This week, another round of fast food protests occurred in major cities nationwide. The protests are part of the broader “Fight for $15” movement that seeks to more than double the existing federal minimum wage to $15 an hour.
While such a policy sounds like it could help low-wage employees, it would actually end up making many of them worse off. As Duquesne University professor Antony Davies explains in the video below, minimum wage hikes do not force employers to pay higher wages to every employee. They only force employers to pay higher wages to the employees he or she chooses to keep.
Though it may sound obvious, the fact that employers pay zero dollars to those they lay off or choose not to hire in response to a minimum wage increase is an important and often overlooked distinction in the minimum wage debate.

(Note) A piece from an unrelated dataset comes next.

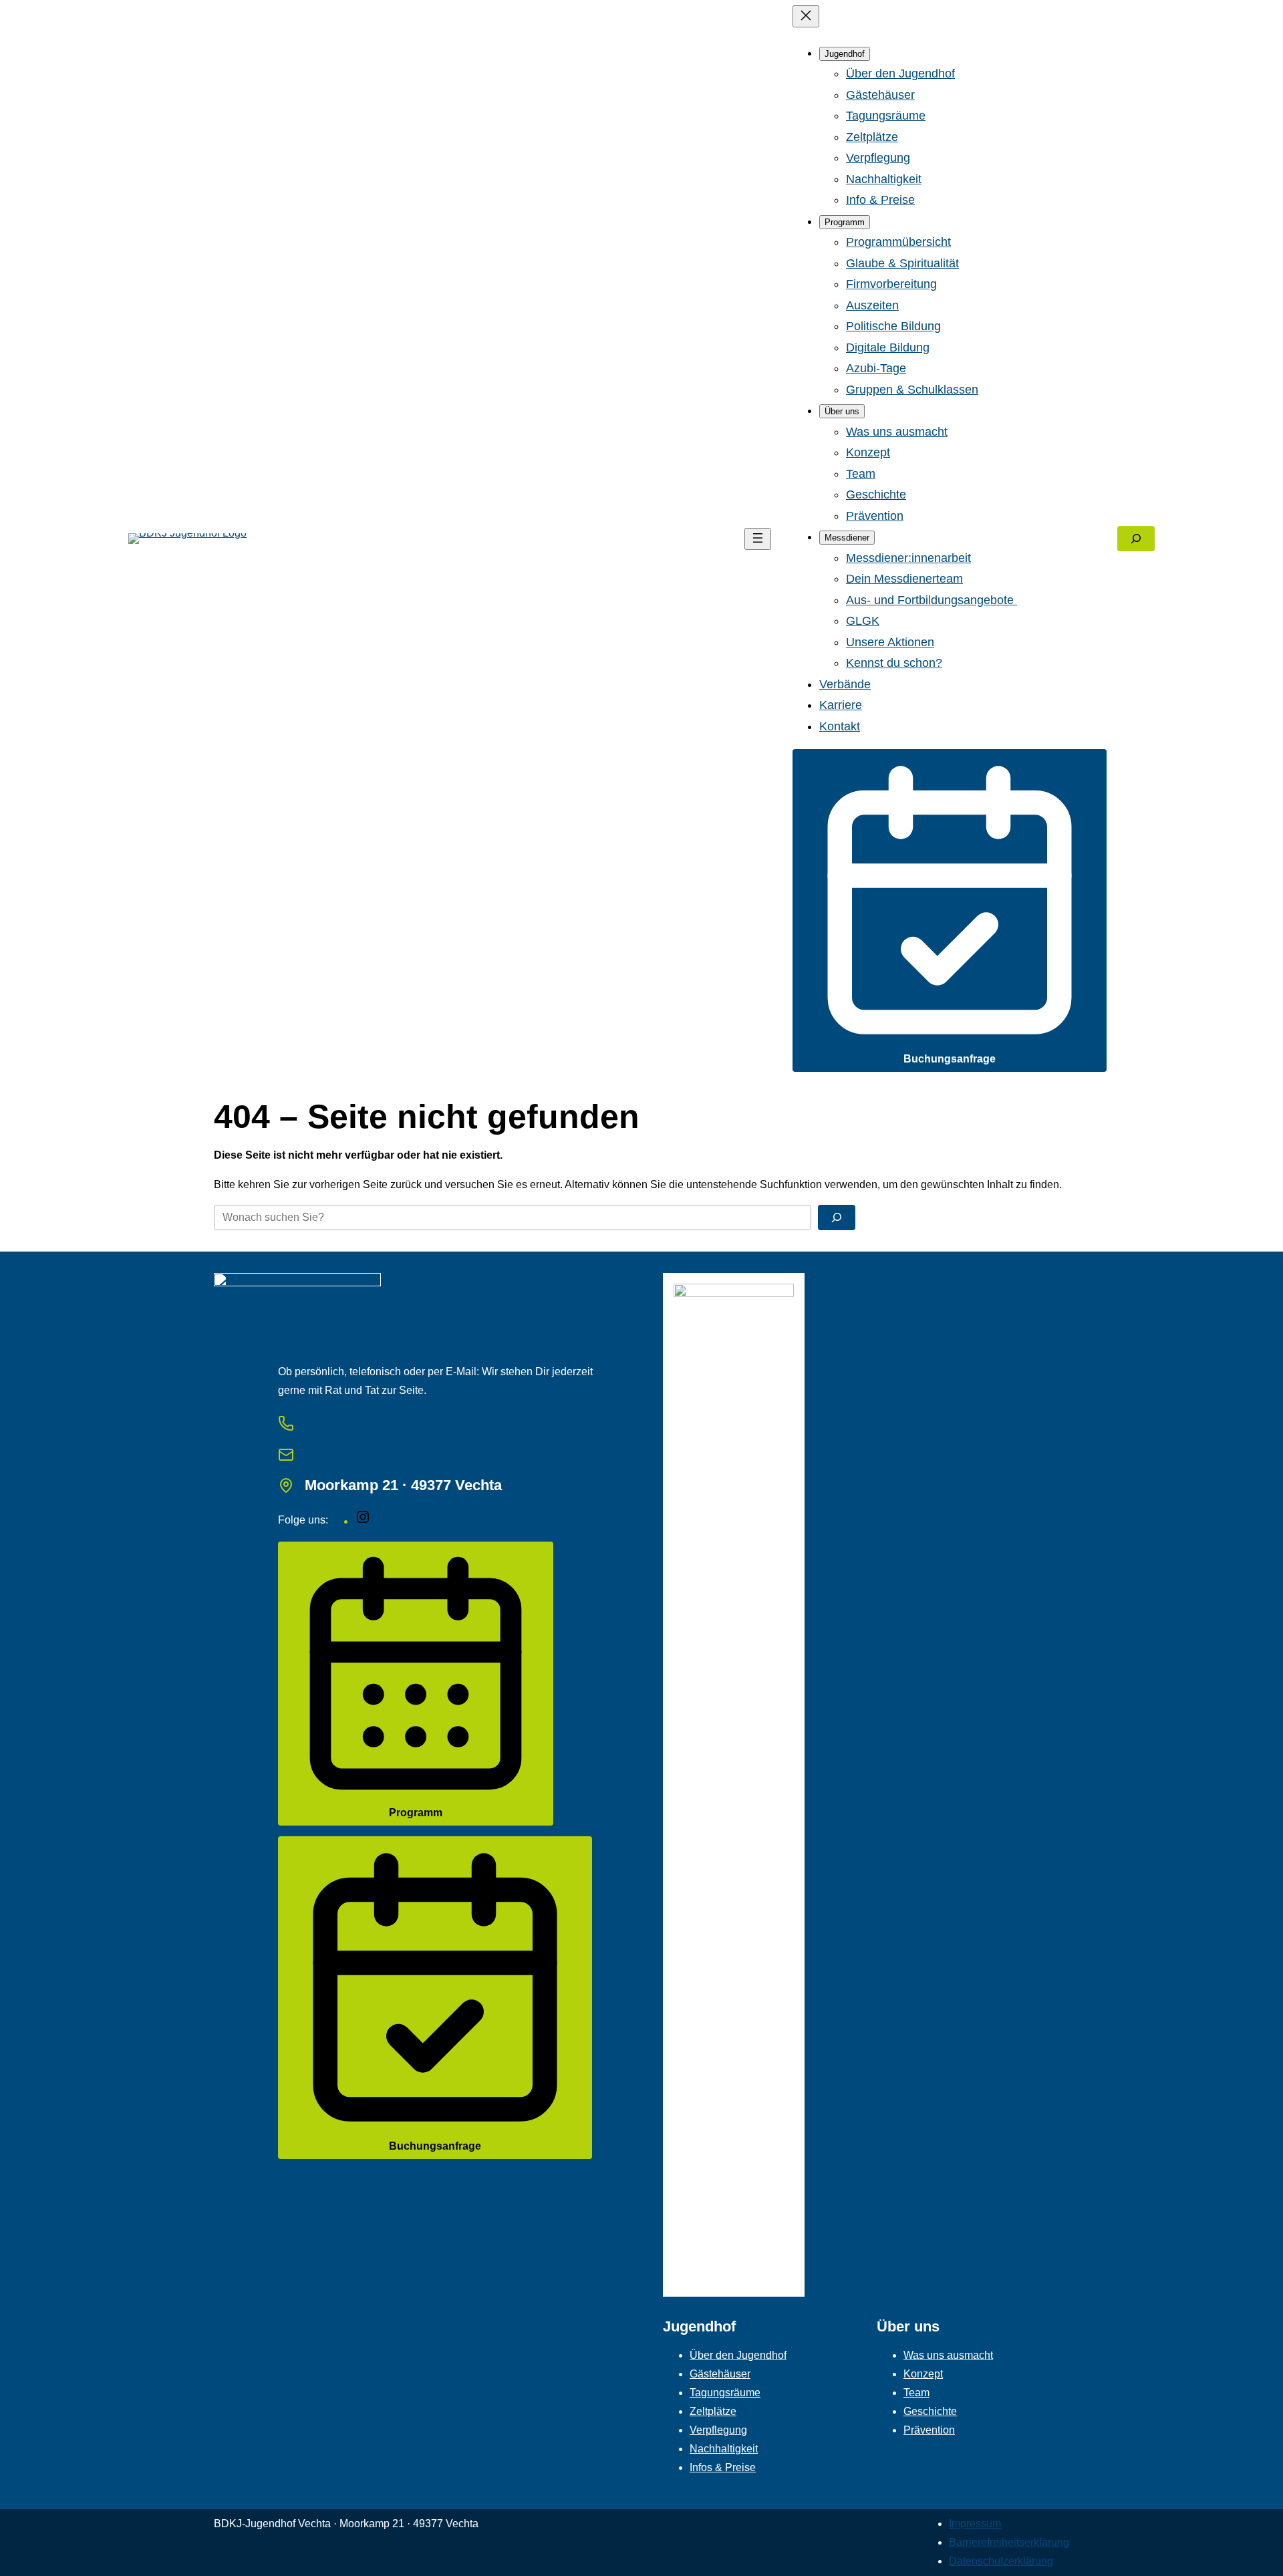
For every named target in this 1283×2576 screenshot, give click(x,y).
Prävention (929, 2430)
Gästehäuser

Davies explains the minimum wage disproportionately impacts the least-skilled and least-productive employees because they often don’t produce enough income for their employer to justify their mandated higher wage. Therefore, a higher minimum wage “doesn’t help the worker at the expense of the owner,” says Davies. “It helps the more productive workers at the expense of the less productive workers.”
The most productive employees don’t need the minimum wage; they can get raises no matter what. But for less-skilled employees – the very people minimum wage increases are supposed to help — minimum wages increase unemployment. “Fight for $15” protesters would do well to lay down their boxing gloves and ponder this for a moment.